これは斜陽街でない、
どこかの都市の話。
「667、入ります」
建物の扉の前で、白い制服の男は宣言した。
「667、許可します」
電子音声がそう言うと、扉が開いた。
667は扉から、会議室を目指した。
会議室には、何人かの白い制服の者たちが集まっていた。
667はいつもの席に座った。
会議が始まった。
「426の見つけてきた町『D69』には、ひどいことに前科者がいることがわかった」
「前科者が?」
「それでは秩序がないわけだ」
「前科者もまとめて処分するべきだ」
「静かに静かに」
一応、静かにはなる。
そして、
「前科者の資料を表示願う」
「はい、これが前科を確実に持っている者です」
大きな白いスクリーンに、ヤジマとキタザワが映し出される。
「ひどい目だ。
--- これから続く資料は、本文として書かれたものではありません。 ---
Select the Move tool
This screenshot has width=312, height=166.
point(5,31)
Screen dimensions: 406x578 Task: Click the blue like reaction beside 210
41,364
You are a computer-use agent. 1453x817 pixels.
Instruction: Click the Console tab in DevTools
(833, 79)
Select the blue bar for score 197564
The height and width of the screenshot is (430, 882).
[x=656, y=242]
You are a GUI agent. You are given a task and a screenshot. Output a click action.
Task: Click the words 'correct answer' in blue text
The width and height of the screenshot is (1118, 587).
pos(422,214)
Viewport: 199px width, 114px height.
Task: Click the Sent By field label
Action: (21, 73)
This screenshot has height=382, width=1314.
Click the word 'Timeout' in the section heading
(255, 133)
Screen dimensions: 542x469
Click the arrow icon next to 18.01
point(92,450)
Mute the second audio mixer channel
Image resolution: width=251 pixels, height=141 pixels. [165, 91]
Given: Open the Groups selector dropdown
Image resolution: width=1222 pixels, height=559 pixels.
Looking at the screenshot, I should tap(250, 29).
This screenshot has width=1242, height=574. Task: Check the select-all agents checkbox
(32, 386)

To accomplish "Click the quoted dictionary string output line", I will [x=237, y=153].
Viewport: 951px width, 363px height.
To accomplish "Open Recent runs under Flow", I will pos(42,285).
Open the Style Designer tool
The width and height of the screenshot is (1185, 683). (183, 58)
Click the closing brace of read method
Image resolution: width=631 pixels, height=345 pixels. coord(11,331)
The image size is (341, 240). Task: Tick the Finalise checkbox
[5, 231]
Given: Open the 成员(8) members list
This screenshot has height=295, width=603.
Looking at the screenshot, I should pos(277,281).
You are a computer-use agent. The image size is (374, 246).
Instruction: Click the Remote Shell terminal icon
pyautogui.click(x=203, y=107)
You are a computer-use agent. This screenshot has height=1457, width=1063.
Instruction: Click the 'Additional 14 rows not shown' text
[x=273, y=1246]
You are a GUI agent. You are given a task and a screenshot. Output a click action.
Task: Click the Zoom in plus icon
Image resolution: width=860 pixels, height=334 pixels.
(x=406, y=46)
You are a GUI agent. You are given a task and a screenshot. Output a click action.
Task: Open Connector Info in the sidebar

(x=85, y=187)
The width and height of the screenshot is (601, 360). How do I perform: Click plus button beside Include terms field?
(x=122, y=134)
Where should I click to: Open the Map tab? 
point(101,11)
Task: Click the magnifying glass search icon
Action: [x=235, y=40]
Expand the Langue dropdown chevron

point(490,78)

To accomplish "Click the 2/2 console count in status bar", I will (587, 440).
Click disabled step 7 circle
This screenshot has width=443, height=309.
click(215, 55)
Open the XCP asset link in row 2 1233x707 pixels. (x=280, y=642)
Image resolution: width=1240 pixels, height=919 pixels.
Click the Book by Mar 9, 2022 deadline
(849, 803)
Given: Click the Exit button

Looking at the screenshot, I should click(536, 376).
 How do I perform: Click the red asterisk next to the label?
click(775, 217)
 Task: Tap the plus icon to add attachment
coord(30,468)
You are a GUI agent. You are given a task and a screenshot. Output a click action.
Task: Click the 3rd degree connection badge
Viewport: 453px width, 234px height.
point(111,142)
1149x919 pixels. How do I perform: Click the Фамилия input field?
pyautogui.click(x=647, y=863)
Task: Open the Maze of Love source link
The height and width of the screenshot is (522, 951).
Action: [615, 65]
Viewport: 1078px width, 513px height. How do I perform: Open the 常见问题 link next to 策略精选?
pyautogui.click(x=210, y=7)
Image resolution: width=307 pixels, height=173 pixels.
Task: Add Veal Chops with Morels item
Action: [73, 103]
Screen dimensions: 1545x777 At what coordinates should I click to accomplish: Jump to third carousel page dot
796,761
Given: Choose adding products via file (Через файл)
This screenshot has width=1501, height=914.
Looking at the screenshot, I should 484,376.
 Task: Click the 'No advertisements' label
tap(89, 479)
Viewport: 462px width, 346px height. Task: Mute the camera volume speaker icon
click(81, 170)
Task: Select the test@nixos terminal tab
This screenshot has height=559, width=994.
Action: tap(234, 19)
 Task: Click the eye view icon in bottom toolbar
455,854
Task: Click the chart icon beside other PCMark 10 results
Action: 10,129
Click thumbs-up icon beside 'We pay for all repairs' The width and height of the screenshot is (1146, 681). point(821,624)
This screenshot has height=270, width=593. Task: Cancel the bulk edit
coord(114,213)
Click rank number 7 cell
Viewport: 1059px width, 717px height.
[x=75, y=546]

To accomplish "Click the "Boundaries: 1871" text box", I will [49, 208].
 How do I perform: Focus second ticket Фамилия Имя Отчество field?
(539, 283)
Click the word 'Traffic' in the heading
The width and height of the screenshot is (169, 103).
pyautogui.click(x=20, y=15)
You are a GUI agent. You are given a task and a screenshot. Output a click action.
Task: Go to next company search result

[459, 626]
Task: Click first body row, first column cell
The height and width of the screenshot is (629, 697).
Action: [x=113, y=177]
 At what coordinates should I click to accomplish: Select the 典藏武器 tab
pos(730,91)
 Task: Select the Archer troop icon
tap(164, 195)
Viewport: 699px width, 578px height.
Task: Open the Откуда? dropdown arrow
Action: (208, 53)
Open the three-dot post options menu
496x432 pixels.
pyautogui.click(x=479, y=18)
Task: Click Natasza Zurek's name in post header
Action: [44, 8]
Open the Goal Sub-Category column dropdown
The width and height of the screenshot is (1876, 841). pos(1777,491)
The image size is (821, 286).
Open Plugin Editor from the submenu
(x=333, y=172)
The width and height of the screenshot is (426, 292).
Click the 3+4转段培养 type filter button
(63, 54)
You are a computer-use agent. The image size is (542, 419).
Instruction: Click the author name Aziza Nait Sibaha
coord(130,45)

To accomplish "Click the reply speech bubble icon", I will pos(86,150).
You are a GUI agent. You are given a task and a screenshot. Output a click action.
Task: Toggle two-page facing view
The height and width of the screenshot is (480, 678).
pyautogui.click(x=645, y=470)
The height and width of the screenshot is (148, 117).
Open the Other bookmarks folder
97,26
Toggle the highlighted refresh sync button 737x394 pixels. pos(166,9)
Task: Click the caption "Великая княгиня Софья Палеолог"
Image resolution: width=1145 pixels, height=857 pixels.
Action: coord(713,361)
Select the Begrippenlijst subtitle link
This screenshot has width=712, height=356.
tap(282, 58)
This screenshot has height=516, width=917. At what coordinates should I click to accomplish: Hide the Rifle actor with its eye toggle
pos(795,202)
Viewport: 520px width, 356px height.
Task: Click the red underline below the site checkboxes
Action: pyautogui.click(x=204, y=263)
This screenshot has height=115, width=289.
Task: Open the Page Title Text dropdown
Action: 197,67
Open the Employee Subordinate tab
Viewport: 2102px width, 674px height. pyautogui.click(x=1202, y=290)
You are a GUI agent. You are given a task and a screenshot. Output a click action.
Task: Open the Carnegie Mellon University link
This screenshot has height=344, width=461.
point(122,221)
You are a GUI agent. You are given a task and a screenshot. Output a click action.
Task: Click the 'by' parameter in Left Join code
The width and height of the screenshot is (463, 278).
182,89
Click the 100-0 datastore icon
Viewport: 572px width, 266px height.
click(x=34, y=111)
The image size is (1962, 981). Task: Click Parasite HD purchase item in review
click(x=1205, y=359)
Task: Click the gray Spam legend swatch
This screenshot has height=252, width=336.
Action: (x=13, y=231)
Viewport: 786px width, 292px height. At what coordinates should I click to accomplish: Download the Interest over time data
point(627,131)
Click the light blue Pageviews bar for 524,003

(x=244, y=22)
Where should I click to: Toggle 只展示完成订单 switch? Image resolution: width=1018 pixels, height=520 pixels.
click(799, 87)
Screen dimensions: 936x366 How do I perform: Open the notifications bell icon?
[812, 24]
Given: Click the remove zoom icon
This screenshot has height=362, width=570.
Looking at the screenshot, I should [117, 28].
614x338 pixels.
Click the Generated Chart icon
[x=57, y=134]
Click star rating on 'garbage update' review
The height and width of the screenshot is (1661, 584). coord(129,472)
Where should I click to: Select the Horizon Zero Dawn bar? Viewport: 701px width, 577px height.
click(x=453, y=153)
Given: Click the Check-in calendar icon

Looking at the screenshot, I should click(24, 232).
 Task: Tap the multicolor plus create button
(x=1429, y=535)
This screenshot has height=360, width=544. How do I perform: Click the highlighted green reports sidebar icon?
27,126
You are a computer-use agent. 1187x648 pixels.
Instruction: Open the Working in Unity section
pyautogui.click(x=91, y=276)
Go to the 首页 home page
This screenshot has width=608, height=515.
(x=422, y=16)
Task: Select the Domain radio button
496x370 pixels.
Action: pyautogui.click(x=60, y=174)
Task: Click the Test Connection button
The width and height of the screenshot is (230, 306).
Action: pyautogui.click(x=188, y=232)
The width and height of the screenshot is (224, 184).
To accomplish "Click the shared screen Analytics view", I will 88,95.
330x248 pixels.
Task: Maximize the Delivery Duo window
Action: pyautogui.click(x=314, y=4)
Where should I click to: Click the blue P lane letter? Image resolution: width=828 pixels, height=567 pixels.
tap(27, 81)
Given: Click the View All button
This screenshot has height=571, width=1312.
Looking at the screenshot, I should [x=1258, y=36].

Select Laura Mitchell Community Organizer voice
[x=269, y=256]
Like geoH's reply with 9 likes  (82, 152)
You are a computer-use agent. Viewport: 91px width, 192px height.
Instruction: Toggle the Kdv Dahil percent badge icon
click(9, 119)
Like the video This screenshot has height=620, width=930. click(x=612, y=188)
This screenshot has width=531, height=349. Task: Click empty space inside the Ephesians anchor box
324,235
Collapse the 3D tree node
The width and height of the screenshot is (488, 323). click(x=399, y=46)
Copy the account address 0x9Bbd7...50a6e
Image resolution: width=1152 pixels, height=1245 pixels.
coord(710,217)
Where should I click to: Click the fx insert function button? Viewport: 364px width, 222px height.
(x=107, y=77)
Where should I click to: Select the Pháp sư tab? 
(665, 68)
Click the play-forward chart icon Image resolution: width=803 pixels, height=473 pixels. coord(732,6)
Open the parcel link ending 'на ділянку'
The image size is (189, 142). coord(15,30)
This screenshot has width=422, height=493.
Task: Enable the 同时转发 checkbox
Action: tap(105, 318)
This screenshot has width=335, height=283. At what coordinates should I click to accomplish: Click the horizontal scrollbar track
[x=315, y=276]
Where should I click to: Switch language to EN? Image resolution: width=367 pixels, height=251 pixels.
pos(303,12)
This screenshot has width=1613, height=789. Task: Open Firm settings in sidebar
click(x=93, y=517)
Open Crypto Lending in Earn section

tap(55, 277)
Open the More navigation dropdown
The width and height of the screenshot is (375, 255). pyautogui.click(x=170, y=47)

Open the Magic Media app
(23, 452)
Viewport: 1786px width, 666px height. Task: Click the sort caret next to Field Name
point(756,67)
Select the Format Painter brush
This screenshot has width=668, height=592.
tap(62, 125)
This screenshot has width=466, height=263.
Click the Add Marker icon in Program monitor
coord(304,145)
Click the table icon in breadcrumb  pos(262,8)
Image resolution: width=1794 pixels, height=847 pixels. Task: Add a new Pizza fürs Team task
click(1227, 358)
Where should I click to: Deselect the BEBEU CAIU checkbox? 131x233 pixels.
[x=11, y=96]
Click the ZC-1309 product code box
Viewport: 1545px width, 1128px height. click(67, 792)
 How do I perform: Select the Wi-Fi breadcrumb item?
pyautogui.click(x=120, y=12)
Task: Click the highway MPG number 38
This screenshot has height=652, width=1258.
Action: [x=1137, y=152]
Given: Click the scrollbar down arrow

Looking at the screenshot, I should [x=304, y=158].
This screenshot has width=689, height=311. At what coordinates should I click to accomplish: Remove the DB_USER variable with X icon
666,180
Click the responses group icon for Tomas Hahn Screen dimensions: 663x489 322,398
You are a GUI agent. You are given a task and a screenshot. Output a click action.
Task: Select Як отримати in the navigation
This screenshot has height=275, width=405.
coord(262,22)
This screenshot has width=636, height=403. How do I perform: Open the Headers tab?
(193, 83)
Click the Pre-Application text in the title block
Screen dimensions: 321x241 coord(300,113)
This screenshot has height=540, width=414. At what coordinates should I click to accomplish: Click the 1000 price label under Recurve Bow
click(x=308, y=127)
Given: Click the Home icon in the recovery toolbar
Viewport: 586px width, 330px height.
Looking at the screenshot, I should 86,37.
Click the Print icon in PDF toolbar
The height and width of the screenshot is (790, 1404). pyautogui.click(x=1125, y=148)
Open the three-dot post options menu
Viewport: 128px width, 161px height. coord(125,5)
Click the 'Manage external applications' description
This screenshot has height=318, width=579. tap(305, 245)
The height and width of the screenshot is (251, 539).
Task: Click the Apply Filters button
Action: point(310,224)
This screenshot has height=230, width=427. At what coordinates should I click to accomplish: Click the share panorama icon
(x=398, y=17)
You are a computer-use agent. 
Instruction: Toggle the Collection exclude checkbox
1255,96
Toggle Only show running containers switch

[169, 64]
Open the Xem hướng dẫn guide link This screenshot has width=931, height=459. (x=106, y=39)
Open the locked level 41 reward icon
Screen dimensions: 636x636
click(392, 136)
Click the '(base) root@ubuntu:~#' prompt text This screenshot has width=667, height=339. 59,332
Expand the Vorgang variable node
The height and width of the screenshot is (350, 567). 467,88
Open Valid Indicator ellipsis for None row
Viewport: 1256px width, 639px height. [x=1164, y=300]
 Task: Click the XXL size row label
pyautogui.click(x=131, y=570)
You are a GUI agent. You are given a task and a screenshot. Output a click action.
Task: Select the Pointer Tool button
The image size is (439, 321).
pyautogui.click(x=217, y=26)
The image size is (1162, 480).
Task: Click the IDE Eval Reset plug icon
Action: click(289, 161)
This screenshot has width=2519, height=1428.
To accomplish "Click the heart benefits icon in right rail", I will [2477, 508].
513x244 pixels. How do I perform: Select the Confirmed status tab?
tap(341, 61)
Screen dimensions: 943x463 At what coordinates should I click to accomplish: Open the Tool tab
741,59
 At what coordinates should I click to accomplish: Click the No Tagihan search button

確実に前科を持っている顔だ」
と、少しきつめのヤジマの目が評価される。
「凶暴そうな男だ」
と、気弱そうなキタザワが評価される。
「この二人の前科は『H02』における宝石強盗です」
「どうりで暴力的だと思った」
「秩序を壊すものに相違ない」
「今すぐ処分するべきだ」
「静かに静かに」
そして、また静かになる。
「この女のほう、われわれが取り付けた監視カメラを一つ、銃で打ち抜いています」
「前科を作っておいて、監視カメラを壊すだと?」
「きちがいじみている」
「『D69』への監視を強化、ならびに、戦士に『D69』を制圧する準備を整えるように通告を」
「了解」
それで会議が終わったかに見えたが、
誰かが疑問を口にした。
「ところでこの町を見つけた426は?」
「見つけて以来欠席が続いている」
「代わりはいくらでもいる」
「それもそうだ」
そうしてその日の会議は終わった。
426の行方は誰も探そうとしなかった。